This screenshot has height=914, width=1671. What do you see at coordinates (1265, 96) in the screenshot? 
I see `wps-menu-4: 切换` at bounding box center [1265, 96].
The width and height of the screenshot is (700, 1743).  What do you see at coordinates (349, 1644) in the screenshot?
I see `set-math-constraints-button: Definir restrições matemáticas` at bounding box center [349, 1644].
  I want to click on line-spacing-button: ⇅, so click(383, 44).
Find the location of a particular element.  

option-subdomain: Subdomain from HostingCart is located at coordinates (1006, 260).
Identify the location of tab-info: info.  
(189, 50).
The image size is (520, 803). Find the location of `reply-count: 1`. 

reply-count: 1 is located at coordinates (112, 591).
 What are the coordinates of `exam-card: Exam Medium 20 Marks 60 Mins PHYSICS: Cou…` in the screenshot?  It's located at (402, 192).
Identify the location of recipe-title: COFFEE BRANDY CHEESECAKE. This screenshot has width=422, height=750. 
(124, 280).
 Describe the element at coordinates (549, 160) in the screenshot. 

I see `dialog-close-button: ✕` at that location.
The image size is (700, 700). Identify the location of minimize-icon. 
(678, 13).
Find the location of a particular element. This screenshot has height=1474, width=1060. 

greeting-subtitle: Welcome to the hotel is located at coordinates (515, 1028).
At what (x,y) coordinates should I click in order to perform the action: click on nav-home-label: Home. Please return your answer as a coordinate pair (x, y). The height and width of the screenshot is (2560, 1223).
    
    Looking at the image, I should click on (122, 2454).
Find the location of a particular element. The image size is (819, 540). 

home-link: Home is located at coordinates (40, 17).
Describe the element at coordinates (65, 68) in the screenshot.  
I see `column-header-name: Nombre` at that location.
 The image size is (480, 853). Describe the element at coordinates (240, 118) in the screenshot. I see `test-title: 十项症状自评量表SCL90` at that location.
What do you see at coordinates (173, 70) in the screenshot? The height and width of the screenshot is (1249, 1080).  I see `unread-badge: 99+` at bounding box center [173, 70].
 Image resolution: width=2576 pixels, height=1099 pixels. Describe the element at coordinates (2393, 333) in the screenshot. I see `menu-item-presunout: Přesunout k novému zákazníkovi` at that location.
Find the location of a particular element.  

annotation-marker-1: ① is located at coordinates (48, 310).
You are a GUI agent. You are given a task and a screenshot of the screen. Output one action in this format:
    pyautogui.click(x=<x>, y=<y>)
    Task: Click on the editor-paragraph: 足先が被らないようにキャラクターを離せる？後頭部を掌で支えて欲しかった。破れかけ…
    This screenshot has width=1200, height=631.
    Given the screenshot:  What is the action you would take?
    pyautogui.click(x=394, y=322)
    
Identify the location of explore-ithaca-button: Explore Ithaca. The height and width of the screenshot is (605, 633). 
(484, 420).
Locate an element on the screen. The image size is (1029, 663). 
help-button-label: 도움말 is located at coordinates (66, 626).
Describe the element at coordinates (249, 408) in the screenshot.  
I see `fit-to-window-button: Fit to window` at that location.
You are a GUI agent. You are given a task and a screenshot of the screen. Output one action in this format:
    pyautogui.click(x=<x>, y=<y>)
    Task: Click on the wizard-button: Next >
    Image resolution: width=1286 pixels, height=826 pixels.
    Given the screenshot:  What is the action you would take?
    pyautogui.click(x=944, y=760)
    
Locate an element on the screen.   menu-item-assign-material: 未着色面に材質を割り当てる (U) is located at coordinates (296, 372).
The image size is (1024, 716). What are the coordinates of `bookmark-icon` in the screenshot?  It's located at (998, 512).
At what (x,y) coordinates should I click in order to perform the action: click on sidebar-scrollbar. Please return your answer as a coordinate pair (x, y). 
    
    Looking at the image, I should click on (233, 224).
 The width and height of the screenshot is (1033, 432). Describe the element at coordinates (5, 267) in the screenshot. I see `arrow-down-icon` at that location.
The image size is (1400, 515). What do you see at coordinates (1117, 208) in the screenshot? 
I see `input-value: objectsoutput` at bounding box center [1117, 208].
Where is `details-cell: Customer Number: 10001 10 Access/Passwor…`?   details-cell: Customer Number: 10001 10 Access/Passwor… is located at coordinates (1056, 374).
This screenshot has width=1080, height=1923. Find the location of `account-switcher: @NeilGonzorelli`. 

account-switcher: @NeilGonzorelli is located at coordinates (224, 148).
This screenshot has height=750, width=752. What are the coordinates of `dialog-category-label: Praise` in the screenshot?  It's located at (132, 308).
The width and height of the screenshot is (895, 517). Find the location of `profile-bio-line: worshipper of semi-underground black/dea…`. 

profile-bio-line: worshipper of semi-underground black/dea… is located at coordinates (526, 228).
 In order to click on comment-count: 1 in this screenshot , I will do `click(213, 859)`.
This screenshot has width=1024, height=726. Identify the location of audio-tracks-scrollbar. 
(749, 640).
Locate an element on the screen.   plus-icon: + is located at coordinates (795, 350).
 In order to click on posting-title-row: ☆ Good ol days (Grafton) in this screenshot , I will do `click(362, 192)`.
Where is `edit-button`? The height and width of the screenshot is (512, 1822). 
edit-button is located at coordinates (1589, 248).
______________________________
--- Task objective ---
Count the lines in the rows above that contain the word "Identify" and give only that number.

--- Reply to the task ---
5